WORK TO COMPLETE:
a – Set down the passage of the blog post between "A brief introduction" and "funny that way.", inclusive, copying it word for word.
b – Decide whether the blog post supports each statement below, answering yes or no and quoting the deciding words of the blog post exactly. (i) The family lost Emily-Rose this summer. (ii) This is the family's first blog. (iii) Emily-Rose drowned in a lake.

--- SELECTED EXCERPT Enclosed Below ---

Wednesday, 3 October 2012

A brief introduction and Commitment,

Good Morning, I pray this post finds you well and that your week is blessed.
We are the Walkers, and were so glad that you have found us on this rainy day in October. Wow, I just typed October, that's so odd. We have had a blog before here, but we thought that it would be good to start a new...again....because our lives have changed...again. God has had us on a bit of a whirlwind tour os of late, and quite frankly I cant keep up. Good news is , I font have to. Alas, I am happy that God has lead us and carried us through, so there really is not anything to complain about. God is funny that way.
My name is Sarah , for those who are unawares. I am a Christian Helpmeet wife and Mother of five.  I say five , with some hesitation .... We lost our darling Emily-Rose this summer at the age of "almost two" August 8th , she went home. Her death is the number one reason why this new blog has begun. I went to post i the other blog and quite frankly it just didn't seem to fit our family anymore. I think grief does that. It changes who you are. Sort of takes your insides out ....stomps on it , then God picks them up and puts them back in....but their never really put back in the way they were before.
Our little emmy  drowned in our swimming pool. I look back on that day and I cringe...I hurt, I almost plea with myself to take  that thought out of your head, least it happen. Of course then I need to remind myself that it did indeed happen and our little girl is away. not gone, but away. I dont see her as gone. I cannot see her as gone. I see her walking a few steps ahead of us in a place that is so amazing and we will be joining her when our time here is through. We are not for here , we are for something higher, bigger and she is there already.

--- End of Enclosed SELECTED EXCERPT ---
--- PROVIDED MATERIAL Enclosed Below ---

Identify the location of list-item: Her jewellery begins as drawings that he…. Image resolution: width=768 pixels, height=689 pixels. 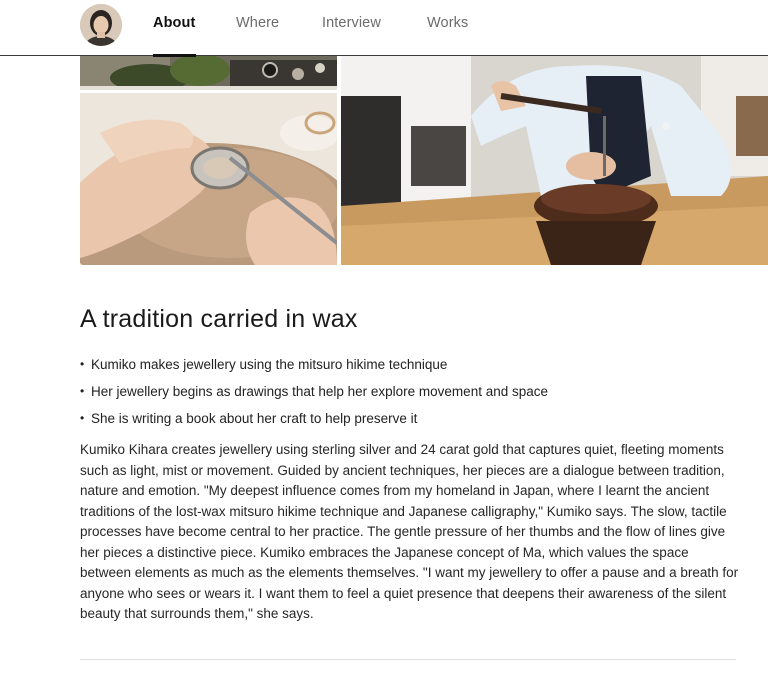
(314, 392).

--- End of Enclosed PROVIDED MATERIAL ---
--- PROVIDED MATERIAL Enclosed Below ---

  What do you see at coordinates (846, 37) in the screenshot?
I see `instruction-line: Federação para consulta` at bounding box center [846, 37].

--- End of Enclosed PROVIDED MATERIAL ---

SOLUTIONS:
a –
A brief introduction and Commitment,

Good Morning, I pray this post finds you well and that your week is blessed.
We are the Walkers, and were so glad that you have found us on this rainy day in October. Wow, I just typed October, that's so odd. We have had a blog before here, but we thought that it would be good to start a new...again....because our lives have changed...again. God has had us on a bit of a whirlwind tour os of late, and quite frankly I cant keep up. Good news is , I font have to. Alas, I am happy that God has lead us and carried us through, so there really is not anything to complain about. God is funny that way.

b –
(i) Yes: "We lost our darling Emily-Rose this summer"
(ii) No: "We have had a blog before here"
(iii) No: "drowned in our swimming pool"